Seeing no point in lying now, I told them everything.
“Mom wants her fair share,” I said. “She also tried to take me to court for the house that she thought I got. But luckily, that went to you.”
Denver grunted and thumbed through the pages. “You have a lawyer?”
I shook my head. “No.”
“This says that the hearing is set for next Monday. That’s four days, Holly.”
I made a face, which caused Denver to sigh. “I’ll contact the club’s lawyer. Get him everything.”
“I’ll do that.” Sorcha snatched the papers. “That bitch. I hated her from the moment I first met her.”
And, like we’d conjured the wicked witch herself, dust started to travel along the length of the road heading past Denver’s driveway and straight to my old one.
I watched from at least half a mile away as a sporty-looking SUV turned into our old driveway and came to a stop where the house once stood.
“Who do you think that is?” Sorcha asked.
But somehow, I just knew.
“It’s my mom.”
Denver looked over to me. “How can you tell?”
“I mean, other than driving ninety miles an hour down a road that only two families have ever driven on for going on thirty years? That’s how my mom used to come home every single night after her friend dates in town. Always ninety miles an hour, taking the turn into the drive on two wheels, and alwaysdriving a black high-end SUV. Sometimes, I felt like she chose black just so she could complain about the dust on it.”

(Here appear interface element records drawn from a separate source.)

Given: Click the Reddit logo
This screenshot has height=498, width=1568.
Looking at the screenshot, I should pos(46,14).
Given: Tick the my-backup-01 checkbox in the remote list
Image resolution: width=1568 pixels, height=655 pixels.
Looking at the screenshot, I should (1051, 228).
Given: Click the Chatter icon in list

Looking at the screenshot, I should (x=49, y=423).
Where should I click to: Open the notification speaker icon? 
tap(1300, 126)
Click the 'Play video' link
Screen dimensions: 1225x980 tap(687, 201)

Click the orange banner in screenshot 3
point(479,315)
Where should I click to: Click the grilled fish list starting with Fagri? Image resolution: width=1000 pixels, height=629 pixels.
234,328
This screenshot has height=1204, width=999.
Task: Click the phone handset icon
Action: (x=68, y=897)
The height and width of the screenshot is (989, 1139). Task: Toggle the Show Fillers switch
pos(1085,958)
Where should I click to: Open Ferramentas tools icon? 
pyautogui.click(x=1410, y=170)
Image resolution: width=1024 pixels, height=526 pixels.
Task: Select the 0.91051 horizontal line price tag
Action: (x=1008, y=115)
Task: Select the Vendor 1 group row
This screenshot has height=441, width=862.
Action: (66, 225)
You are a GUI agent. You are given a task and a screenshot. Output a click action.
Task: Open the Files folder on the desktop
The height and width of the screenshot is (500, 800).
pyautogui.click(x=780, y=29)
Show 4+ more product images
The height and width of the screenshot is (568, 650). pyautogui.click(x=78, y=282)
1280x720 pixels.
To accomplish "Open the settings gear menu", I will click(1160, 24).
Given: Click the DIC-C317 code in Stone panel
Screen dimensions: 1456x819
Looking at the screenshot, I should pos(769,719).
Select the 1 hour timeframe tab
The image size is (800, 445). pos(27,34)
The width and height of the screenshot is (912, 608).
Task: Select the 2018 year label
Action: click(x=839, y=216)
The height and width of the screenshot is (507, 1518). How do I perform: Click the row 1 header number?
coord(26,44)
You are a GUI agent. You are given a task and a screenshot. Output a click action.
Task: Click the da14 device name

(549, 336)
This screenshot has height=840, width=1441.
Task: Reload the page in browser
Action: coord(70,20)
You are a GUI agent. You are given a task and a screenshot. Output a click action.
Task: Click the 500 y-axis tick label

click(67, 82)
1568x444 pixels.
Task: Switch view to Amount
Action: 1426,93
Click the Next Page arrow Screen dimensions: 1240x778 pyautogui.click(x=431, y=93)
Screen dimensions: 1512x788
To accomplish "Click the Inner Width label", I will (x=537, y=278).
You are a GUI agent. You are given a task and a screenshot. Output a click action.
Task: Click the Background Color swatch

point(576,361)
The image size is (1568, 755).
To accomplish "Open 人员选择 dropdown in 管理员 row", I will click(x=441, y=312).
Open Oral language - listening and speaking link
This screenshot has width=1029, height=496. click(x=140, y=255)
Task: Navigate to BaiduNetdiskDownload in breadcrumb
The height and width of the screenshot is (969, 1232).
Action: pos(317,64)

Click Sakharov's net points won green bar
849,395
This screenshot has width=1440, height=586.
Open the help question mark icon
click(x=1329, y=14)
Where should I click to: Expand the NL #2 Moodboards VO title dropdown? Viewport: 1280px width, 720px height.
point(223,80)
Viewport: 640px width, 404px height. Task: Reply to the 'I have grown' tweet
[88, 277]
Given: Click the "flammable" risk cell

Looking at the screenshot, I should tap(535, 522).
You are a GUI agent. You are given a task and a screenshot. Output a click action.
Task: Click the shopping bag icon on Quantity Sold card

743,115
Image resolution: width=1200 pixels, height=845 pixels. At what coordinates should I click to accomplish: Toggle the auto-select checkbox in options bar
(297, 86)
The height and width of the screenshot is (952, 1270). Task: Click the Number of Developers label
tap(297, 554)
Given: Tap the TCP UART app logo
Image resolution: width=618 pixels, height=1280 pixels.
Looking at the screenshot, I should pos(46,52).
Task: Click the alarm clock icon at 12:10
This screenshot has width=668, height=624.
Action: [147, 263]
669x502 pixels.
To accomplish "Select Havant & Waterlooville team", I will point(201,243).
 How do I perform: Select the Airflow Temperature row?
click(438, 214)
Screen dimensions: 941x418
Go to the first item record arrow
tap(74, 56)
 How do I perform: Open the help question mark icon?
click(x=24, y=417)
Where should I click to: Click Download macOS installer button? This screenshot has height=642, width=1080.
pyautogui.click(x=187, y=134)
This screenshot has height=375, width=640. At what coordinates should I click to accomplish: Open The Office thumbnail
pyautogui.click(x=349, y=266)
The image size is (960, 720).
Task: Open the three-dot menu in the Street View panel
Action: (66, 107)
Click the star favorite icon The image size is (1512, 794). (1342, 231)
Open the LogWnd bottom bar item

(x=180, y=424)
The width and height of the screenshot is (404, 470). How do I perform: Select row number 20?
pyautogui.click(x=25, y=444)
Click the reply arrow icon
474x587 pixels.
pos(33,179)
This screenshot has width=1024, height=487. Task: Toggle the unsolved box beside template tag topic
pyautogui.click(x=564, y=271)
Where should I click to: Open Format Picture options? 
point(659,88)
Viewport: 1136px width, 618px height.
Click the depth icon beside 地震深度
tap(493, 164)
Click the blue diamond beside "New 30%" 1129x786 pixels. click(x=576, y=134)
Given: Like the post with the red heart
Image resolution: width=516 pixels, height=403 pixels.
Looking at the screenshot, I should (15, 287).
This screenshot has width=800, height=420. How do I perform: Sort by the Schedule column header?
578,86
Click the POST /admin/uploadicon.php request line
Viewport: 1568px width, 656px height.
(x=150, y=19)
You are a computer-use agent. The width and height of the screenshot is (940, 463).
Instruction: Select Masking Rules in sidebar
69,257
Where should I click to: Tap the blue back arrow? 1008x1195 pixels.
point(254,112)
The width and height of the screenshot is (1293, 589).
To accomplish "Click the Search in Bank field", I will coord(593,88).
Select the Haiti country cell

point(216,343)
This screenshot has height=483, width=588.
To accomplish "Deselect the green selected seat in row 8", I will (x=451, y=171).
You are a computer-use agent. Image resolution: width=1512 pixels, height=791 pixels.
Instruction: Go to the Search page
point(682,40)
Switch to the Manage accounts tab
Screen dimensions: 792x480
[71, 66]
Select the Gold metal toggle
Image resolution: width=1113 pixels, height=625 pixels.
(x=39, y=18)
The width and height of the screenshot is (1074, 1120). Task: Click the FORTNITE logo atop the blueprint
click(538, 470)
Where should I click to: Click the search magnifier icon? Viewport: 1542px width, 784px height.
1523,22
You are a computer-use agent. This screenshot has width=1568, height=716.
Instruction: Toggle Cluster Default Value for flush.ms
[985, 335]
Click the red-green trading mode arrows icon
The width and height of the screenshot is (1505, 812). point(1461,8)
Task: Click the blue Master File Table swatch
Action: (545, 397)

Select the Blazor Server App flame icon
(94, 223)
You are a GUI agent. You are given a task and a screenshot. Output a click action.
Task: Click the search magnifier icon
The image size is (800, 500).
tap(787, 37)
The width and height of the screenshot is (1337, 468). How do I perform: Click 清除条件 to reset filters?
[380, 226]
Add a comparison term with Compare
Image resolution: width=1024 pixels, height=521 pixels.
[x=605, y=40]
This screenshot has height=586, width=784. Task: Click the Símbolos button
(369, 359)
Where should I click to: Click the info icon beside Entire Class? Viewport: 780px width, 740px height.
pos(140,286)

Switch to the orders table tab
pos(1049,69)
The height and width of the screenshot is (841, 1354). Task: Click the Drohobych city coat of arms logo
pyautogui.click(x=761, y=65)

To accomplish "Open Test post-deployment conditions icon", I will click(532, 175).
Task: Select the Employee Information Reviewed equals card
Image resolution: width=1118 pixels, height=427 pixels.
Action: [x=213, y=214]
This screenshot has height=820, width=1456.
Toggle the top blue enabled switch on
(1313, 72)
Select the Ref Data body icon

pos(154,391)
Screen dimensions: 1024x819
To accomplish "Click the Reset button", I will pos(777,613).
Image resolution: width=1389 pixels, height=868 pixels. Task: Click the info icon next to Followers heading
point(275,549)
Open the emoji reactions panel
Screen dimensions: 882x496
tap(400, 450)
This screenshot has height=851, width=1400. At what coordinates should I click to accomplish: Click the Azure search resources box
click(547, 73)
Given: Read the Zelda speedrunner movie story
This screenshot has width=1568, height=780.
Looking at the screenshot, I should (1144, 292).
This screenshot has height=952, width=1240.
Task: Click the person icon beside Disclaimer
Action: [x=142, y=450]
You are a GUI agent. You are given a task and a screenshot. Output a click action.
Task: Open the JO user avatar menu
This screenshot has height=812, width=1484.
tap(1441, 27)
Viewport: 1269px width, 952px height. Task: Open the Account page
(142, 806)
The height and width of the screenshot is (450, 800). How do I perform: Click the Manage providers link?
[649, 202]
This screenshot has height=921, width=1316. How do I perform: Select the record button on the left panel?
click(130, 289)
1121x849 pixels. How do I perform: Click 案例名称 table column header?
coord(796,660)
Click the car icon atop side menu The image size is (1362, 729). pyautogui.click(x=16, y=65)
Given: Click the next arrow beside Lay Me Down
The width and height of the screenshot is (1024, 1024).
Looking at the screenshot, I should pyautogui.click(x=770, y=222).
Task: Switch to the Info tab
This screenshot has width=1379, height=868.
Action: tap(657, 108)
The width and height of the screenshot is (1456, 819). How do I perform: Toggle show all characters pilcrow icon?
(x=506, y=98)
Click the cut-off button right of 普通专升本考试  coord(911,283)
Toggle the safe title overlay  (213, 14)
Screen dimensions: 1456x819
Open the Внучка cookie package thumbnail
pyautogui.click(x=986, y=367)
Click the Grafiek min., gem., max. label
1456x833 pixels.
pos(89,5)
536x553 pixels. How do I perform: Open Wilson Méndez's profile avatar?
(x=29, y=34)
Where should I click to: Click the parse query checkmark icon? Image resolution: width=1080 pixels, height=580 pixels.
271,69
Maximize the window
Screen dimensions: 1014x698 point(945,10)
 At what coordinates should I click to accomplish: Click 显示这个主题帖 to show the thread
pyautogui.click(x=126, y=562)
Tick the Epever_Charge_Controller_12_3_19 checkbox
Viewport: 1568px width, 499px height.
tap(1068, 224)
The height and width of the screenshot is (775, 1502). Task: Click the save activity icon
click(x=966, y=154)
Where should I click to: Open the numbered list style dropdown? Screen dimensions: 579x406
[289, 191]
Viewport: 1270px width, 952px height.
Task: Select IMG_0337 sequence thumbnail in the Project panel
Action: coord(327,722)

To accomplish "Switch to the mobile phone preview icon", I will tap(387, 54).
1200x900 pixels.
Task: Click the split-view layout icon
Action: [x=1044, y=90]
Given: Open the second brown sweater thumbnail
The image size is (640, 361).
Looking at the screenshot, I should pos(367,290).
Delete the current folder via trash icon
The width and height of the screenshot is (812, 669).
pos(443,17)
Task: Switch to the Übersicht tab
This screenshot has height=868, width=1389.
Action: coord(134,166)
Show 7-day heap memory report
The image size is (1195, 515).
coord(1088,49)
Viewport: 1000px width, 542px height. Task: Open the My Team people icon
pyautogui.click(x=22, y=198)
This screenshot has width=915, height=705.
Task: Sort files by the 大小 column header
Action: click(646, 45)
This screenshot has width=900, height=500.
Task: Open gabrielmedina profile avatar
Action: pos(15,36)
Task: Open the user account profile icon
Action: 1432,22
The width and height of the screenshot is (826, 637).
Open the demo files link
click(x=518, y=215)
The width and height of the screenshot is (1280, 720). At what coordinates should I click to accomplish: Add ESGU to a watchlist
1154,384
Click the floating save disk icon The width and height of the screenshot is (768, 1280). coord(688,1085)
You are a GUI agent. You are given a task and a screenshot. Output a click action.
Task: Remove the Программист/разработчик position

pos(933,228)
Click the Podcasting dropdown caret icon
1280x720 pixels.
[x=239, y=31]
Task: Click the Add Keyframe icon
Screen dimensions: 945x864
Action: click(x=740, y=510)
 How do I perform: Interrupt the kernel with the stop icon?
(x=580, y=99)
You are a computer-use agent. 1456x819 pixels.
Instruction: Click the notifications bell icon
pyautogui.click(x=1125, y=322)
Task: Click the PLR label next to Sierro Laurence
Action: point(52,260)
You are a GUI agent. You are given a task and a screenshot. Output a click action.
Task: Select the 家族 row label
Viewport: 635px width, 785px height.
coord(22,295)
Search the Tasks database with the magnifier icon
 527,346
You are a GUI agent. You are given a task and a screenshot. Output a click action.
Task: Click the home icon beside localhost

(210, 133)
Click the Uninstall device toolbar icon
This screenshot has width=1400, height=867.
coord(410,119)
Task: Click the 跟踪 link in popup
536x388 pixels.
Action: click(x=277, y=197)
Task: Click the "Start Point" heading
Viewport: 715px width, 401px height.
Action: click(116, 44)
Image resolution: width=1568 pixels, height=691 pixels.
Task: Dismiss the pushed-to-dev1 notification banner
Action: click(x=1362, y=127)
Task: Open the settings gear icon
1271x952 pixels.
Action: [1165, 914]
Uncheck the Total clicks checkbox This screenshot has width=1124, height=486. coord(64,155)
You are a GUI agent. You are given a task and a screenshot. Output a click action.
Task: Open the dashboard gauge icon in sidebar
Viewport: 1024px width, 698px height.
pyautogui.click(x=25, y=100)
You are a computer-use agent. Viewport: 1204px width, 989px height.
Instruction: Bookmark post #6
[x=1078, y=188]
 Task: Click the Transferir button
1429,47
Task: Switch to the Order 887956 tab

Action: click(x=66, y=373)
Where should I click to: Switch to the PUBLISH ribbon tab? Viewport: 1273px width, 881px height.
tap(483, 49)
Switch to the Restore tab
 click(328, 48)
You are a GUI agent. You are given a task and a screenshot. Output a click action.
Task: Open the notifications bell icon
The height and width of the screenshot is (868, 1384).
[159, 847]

Sorcha snorted. “I remember once when we did a car wash at the school for Denver and his football team. She’d brought that sporty SUV which cost over three hundred thousand dollars, then complained the entire time when the boys missed spots. I had to point out to her that she was asking teenage boys to wash her car. Not men that did this for a living.”
“I remember that,” Denver said. “She complained that we scratched her car. Then that we missed several spots. I remember writing PENIS in the dirt covering her back glass before I washed it. Then she complained to our coach that someone had done it.”